Search the records below for the string "arrow", and report each line that contains it.

Start of Entries provided

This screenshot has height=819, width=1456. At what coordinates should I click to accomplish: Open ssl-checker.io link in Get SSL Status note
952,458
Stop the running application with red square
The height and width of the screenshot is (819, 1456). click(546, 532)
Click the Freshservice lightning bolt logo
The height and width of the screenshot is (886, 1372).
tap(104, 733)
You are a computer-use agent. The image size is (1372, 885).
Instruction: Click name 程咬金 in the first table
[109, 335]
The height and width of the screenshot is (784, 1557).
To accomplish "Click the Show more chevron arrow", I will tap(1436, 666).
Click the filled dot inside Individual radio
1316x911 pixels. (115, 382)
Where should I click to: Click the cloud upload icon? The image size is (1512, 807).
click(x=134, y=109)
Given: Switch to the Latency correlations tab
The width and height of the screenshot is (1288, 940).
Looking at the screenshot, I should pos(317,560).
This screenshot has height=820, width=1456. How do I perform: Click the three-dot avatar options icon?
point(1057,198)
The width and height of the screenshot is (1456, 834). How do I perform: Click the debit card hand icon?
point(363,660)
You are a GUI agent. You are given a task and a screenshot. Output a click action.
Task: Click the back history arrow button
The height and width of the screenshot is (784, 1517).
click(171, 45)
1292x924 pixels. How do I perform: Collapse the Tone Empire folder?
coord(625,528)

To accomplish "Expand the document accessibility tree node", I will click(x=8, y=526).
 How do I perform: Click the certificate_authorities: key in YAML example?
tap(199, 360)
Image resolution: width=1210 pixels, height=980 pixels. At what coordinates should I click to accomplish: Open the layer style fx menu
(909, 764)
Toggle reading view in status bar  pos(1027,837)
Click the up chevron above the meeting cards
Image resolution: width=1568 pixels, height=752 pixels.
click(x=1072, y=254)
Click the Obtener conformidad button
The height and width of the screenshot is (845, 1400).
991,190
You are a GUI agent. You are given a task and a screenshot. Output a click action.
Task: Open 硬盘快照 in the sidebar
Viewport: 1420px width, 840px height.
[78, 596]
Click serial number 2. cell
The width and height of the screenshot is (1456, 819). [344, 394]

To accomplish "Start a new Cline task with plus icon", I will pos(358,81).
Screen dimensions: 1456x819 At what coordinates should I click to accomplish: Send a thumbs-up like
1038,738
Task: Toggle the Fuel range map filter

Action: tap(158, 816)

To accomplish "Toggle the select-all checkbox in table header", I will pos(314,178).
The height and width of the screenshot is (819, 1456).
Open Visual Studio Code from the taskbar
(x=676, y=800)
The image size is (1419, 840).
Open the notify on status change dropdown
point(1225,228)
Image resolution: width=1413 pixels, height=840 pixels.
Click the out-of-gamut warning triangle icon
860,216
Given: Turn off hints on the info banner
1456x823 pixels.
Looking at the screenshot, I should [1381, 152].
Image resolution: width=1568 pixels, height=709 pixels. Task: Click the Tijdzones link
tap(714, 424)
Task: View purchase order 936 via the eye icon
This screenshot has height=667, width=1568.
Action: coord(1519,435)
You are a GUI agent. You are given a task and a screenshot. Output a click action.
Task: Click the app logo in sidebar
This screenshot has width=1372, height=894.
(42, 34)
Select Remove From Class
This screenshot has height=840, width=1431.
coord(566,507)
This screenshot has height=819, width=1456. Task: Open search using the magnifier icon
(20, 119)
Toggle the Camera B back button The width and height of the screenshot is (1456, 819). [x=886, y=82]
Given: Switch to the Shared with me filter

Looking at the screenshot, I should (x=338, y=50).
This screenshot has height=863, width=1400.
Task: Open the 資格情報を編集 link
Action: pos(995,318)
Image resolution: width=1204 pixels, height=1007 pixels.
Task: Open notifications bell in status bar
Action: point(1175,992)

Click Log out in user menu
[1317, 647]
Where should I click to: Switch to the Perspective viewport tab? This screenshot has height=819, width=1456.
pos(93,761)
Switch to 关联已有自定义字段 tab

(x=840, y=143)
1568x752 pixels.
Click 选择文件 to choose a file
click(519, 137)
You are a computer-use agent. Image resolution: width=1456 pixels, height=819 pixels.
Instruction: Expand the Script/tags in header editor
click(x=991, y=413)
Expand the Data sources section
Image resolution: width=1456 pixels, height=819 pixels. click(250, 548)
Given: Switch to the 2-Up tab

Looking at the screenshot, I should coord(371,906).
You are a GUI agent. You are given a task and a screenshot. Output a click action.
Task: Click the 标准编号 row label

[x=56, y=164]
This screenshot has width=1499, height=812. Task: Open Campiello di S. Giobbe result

End of Entries provided

Response
To accomplish "Click the Show more chevron arrow", I will tap(1436, 666).
Task: Click the back history arrow button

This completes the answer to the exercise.